Benedict Cumberbatch and Martin Freeman star in the third series of Sherlock.
Benedict Cumberbatch and Martin Freeman star in the third series of Sherlock.
Opinion by
It's a mystery, wrapped up in an enigma hidden inside one of Mrs Hudson's cups of tea: what in hell has happened to Sherlock?
Last Saturday's series three premiere (8.30pm, TV One) was an absolute stinker, a monumental bomb, a complete loss of form. And I'm crushed.
In the firsttwo series, Sherlock's creators Mark Gatiss and Steven Moffat had reinvented Conan Doyle's master detective with such panache and wit and style it was like some sort of magic trick. They had honoured the original while almost making Holmes and Watson seem like all their own work. It was a clever confluence of a cool aesthetic, excellent casting - I find it hard to imagine anyone topping Benedict Cumberbatch's insufferably anal reading of Holmes - and the best of modern television's visual gimmickry. I'd have said they'd created a modern television classic.
Well, I would have said all that until last Saturday.
Certainly Gatiss and Moffat had set themselves a pretty problem with The Reichenbach Fall, the stellar final episode of the excellent second series. After Sherlock's arch rival, the unbelievably arch, arch-criminal Moriarty, had put a bullet in his own head, apparently condemning Watson, Lestrade and Mrs Hudson to death too, Sherlock appeared to jump to his death to save his friends. Only he'd faked it of course, we knew that. But how?
Only Gatiss and Moffat could tell us ... but they seem to have no idea either. Instead we were given two hours of smart-arsery, in-jokes and plot conveniences but no actual plot.
Where previous Sherlock episodes have had a grand central conspiracy, this episode was a series of barely connected set-pieces very loosely held together by an afterthought of a storyline involving - huge yawn - terrorists wanting to blow up Parliament. This is a plot so old it's called the Gunpowder Plot.
The solution to the problem of how Sherlock faked his death was given not one but three possible answers, all of them, including Sherlock's explanation, totally unbelievable.
However, the first indication the episode was in deep trouble was the sudden, early and completely unwelcome appearance of pantomime farce involving Holmes pretending to be a French waiter when he re-appeared to a startled Watson. This was followed by an irritating set piece involving them being thrown out of ever worsening eating establishments as Watson kept hitting or head-butting Sherlock for pretending to be dead and for being such an awful shit.
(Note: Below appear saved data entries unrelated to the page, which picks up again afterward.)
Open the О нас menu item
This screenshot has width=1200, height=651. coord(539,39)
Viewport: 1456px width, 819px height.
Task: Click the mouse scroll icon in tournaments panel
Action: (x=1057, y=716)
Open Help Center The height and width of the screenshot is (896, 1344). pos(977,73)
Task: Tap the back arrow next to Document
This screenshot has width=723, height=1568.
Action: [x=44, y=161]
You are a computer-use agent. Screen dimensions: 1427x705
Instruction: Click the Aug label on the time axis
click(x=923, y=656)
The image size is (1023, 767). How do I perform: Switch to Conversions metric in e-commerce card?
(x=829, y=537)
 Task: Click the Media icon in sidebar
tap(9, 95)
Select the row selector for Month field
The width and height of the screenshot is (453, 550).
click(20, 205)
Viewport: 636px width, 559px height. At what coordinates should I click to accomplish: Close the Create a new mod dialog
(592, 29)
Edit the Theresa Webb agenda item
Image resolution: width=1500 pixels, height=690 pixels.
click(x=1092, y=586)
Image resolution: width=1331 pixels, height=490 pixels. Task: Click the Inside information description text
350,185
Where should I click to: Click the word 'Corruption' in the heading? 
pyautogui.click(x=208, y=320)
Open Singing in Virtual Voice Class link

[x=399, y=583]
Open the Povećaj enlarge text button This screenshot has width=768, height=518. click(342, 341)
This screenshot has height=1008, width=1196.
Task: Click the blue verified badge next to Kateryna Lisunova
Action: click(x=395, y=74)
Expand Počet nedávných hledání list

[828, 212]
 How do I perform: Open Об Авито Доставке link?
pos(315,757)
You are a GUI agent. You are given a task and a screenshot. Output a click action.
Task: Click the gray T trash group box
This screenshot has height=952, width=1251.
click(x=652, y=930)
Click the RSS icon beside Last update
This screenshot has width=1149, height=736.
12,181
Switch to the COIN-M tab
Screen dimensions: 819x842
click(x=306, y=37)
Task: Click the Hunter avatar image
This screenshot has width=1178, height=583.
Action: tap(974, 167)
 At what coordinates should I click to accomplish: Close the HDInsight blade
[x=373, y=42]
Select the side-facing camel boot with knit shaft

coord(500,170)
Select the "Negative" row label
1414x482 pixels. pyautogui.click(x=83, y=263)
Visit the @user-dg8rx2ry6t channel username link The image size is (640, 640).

Then there was the abysmal and half-hearted set piece with Sherlock and his parents (why?). There was also the awful set piece of finding the bomb on the train, which was (oh how hilarious) defused by turning off a big on-off switch. And I won't even mention the oh-so-convenient guy with the video of the bomber on the Underground.
Sadly, too, the performances of the leads - Cumberbatch and Martin Freeman as Watson - ordered on overplaying last weekend. It gets worse. I can report that in tonight's second episode, "The Sign of Three", which depressingly is even a bigger load of cobblers than the first episode, Cumberbatch and Freeman's performances drift over that border and into awkwardly sentimental. Mind you, to me all of Freeman's recent work seems a repetition of the same acting ticks; it's like Bilbo Baggins is helping Sherlock find a London bomber while Watson is footing it with Smaug.
However, what's more surprising is that in tonight's episode Cumberbatch's Sherlock pretty much apologises for being such an awful shit. It's embarrassing. It also doesn't ring true.